Work instructions – Print each entry again exactly as written, and keep the pictures out.

Task input –

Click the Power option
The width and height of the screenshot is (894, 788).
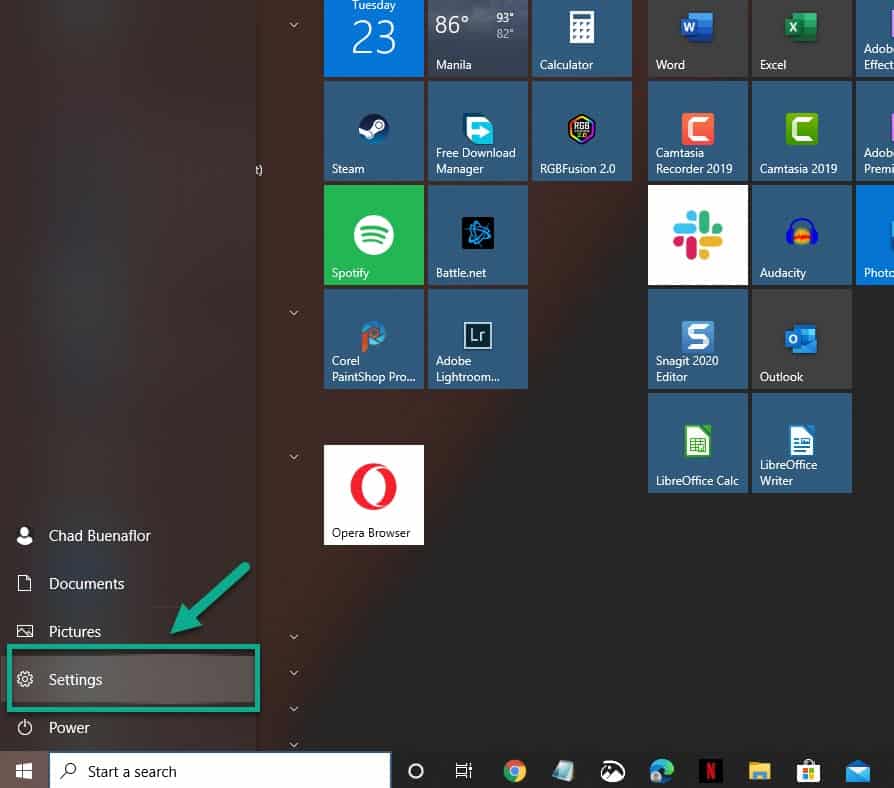67,727
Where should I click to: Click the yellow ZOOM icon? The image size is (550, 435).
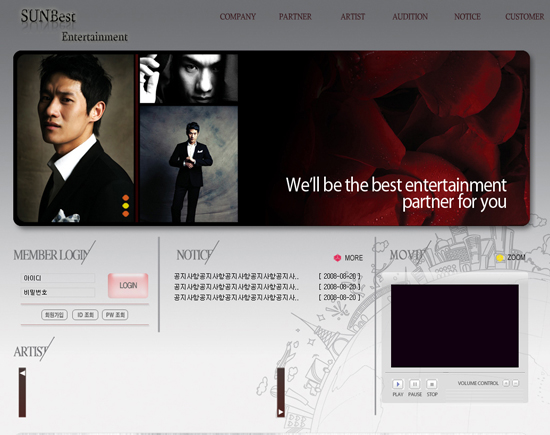click(500, 258)

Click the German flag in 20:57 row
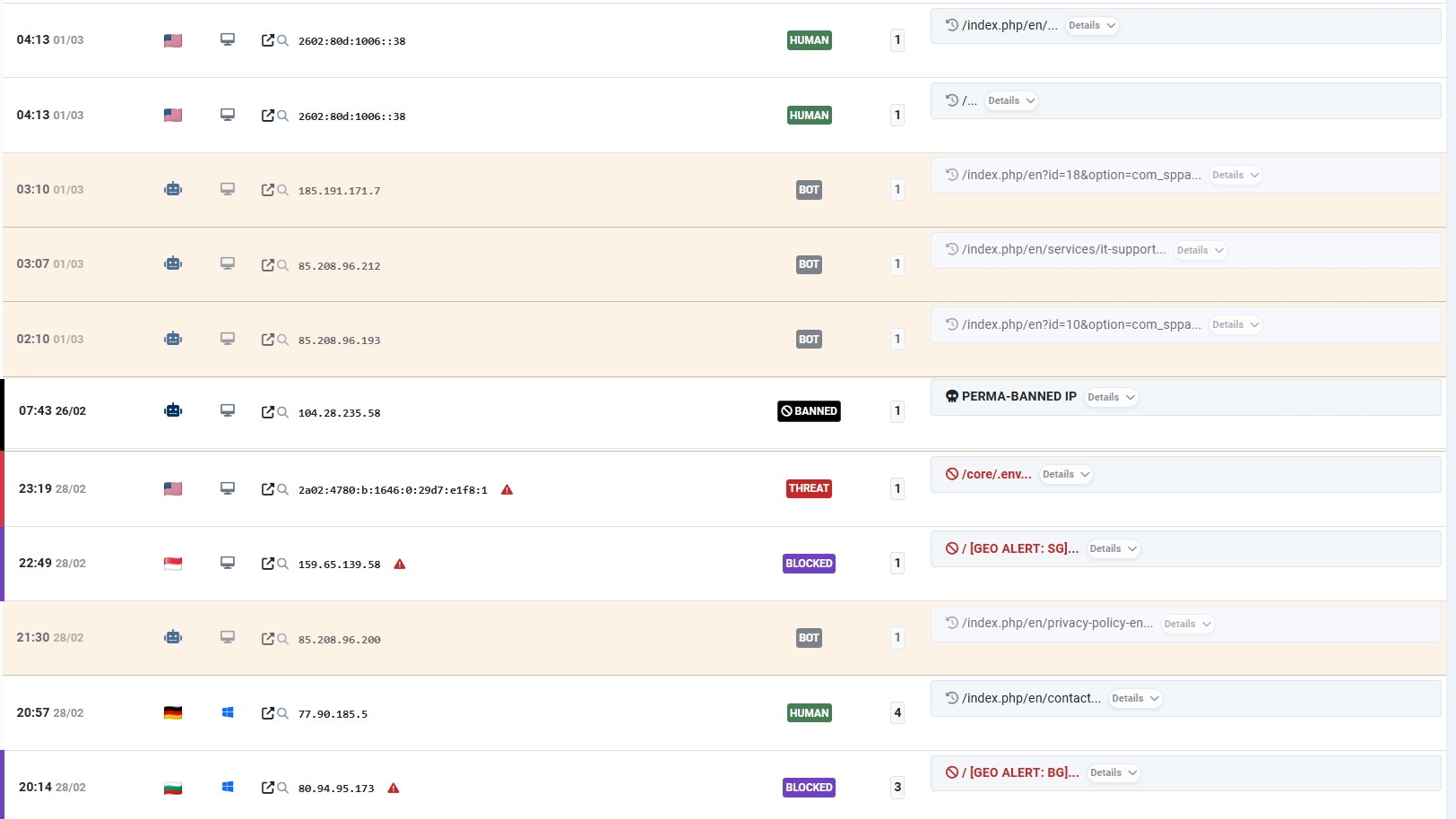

Answer to this problem –
Click the Power option
The width and height of the screenshot is (894, 788).
67,727
Where should I click to: Click the yellow ZOOM icon? The image size is (550, 435).
click(500, 258)

Click the German flag in 20:57 row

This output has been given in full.